Chromatin dynamics during cellular reprogramming

Abstract

Induced pluripotency is a powerful tool to derive patient-specific stem cells. In addition, it provides a unique assay to study the interplay between transcription factors and chromatin structure. Here, we review the latest insights into chromatin dynamics that are inherent to induced pluripotency. Moreover, we compare and contrast these events with other physiological and pathological processes that involve changes in chromatin and cell state, including germ cell maturation and tumorigenesis. We propose that an integrated view of these seemingly diverse processes could provide mechanistic insights into cell fate transitions in general and might lead to new approaches in regenerative medicine and cancer treatment.

Figure 1. Dynamics of key epigenetic and transcriptional changes during direct reprogramming

Colored bars represent different cellular and transcriptional events (top panel) or epigenetic modifications (bottom panel) that change in dynamic patterns during iPSC formation. Examples of candidate enzymes that have been associated with these epigenetic marks in the context of direct reprogramming are given on the right. OKSM: Oct4, Klf4, Sox2, cMyc; 5mC: 5′-methyl-Cytosine; 5hmC: 5′-hydroxy-methyl-Cytosine; MET: Mesenchymal-to-epithelial-transition.

Figure 2. Interplay between reprogramming factors and molecules influencing chromatin state

Shown are different transcription factors that have been shown to trigger induced pluripotency, with the classical combination (Oct4, Sox2, Klf4, c-Myc) highlighted. Below each category are examples of molecules that have been shown to facilitate (green) or inhibit (red) reprogramming. BMPs (Bone Morphogenetic Factors) and Wnts have stage-dependent enhancing or suppressive roles during iPSC formation (black, see text for details). RBPs: RNA Binding Proteins.

Figure 3. Levels of epigenetic gene regulation during induced pluripotency

a. Depicted are four categories of genes with associated histone modifications and their transcriptional response during reprogramming. Examples of genes within each category are shown to the right. b. Gain and loss of DNA methylation occurs late in reprogramming, while the acquisition of hydroxymethylation at pluripotency genes takes place at early-to-mid stages of iPSC formation. c.
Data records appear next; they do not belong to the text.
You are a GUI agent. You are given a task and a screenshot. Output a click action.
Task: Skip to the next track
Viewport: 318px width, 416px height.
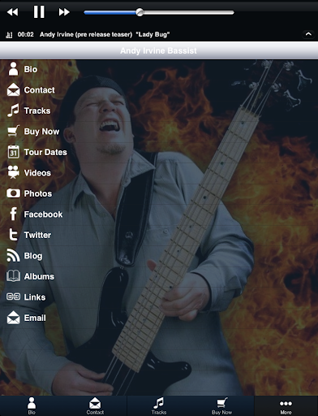(x=64, y=12)
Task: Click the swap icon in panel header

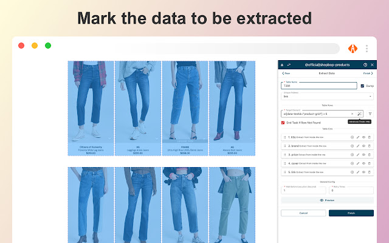Action: [x=289, y=65]
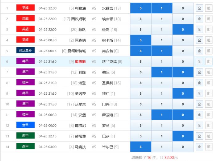Screen dimensions: 213x161
Task: Click the 意甲 league tag
Action: 25,125
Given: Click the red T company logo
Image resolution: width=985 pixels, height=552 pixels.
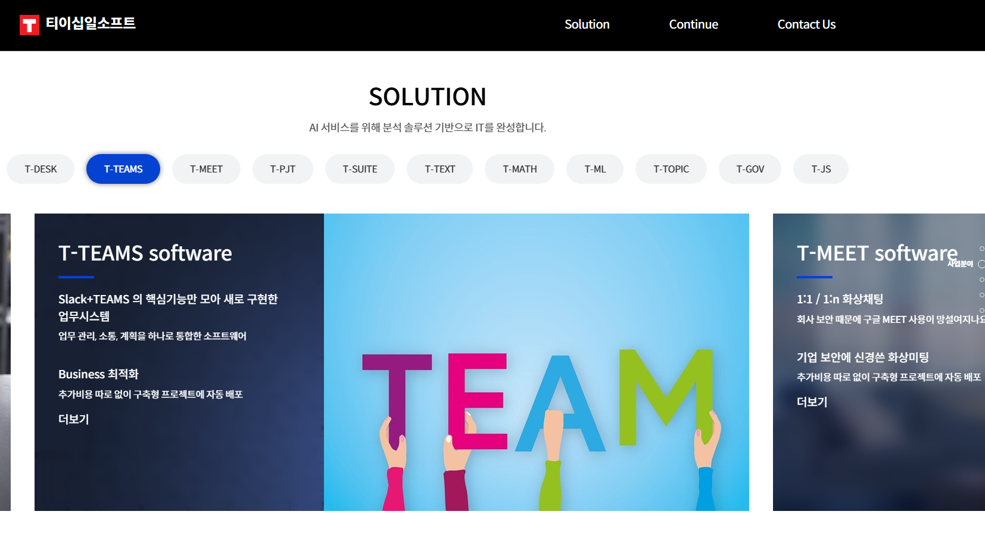Looking at the screenshot, I should 29,25.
Oct4 (O), Klf4 (K) and Sox2 (S) function as “pioneer factors” that bind to high-density nucleosome regions, enabling chromatin remodeling and the recruitment of other factors including c-Myc (M). d. Changes in long-range chromatin interactions around the Nanog locus during iPSC formation. iPSC formation re-establishes a 3D chromatin network typical of ESCs, and this process depends on Mediator and Cohesin. Colored loops represent somatic-specific (orange), intermediate-specific (green) and pluripotency-specific (blue) Nanog-interacting loci.